Governing the Harem was the able sultan. She often owned large land holdings in her name and controlled them through black eunuch servants. Able to give orders directly to the grand vizier, his influence over the sultan, over the choice of his wives and concubines and over matters of state was often profound.
Islamic law authorized the Sultan to have four legitimate wives, who were given the title of kadın (wife). He could have as many concubines as he could handle – some had up to 300, although not all of them were in the Harem at the same time. If a sultan’s wife gave him a son, she was called haseki sultan; haseki kadın if it was a girl. The Ottoman dynasty did not observe a primogeniture (the first son’s right to the throne), so that in principle the throne was available to any imperial son.
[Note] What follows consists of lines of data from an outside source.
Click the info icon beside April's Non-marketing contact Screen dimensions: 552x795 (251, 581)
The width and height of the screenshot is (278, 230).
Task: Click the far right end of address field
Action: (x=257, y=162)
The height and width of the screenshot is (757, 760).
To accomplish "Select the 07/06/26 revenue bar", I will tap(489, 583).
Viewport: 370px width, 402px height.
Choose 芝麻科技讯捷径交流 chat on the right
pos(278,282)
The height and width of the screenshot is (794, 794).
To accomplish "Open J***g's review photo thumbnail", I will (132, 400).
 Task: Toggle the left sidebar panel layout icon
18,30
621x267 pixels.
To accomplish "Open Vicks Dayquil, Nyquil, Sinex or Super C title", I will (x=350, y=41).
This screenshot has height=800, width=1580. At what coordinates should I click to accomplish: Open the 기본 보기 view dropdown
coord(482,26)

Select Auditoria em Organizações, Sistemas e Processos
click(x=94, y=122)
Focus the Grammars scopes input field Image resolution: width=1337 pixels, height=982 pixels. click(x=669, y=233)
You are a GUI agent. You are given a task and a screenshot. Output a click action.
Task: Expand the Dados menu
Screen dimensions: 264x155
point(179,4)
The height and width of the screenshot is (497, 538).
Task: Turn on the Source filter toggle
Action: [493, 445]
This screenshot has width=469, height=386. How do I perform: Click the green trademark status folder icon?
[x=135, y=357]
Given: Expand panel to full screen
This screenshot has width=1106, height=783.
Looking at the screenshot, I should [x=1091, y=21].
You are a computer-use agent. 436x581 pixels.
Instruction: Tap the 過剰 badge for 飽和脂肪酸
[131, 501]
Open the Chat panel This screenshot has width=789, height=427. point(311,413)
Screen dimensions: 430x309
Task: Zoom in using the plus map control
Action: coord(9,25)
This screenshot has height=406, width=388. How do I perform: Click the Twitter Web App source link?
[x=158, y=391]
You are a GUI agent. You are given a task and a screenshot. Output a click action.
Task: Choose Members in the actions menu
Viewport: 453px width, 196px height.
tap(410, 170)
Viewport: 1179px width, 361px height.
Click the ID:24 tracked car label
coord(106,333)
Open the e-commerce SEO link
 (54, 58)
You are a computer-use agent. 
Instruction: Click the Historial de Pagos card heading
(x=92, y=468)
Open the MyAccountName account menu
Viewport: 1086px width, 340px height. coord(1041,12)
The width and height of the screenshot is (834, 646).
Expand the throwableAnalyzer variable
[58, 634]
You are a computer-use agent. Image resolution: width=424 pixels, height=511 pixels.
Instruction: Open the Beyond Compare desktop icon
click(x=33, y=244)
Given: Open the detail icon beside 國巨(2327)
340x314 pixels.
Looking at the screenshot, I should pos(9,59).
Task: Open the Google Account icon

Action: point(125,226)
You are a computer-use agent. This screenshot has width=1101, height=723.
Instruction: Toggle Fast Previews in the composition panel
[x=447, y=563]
Each lady in the Harem had difficulty proclaiming her son heir to the throne, which would ensure her role as a new valid sultan.
Highlights of any visit to the Harem include the narrow courtyard of the black eunuchs, the kiosk of Sultan Ahmet, the court of concubines and consorts of the Sultan, the quarters of the Valt Sultan, the private room decorated with Murat III and the double kiosk / apartments of the crown prince.
Unknown Secrets of Harem Life
- The concept of the Harem has provoked much speculation. Curiosity about the unknown and inaccessible inspired highly imaginative literature among the people of the western world.
- The word Harem which in Arabic means “forbidden” refers to the private sector of a Moslem household in which women live and work.
- The word Harem is also used for women dwelling there.
- In traditional Moslem society the privacy of the household was universally observed and respectable women did not socialize with men to whom they were not married or related.
- Because the establishment of a formal Harem was an expense beyond the means of the poor, the practice was limited to elite groups, usually in urban settings.
- Since Islamic law allowed Moslems to have a maximum of four wives, in a Harem there would be up to four wives and numerous concubines and servants.
- Having a harem, in general, was traditionally a mark of wealth and power.
- The Sultan’s daily life was very simple. In addition to regular daily activities, in order to broaden their perspectives, sultans brought scholars, poets, artists and historians to the palace.
- Most of the sultans in the Ottoman Empire encouraged these skills and developed many skills themselves. They commissioned new works, manuscripts and bindings, were ardent readers, competent calligraphers, poets, archers, riders, javelin players, hunters, composers, etc.
- In daily life at the palace, silence was dominant. The hundreds of people in the palace tried not to meet the sultan unless necessary. In attempting to keep their voices down, it was even said that people of the court sometimes developed a system of body language among themselves.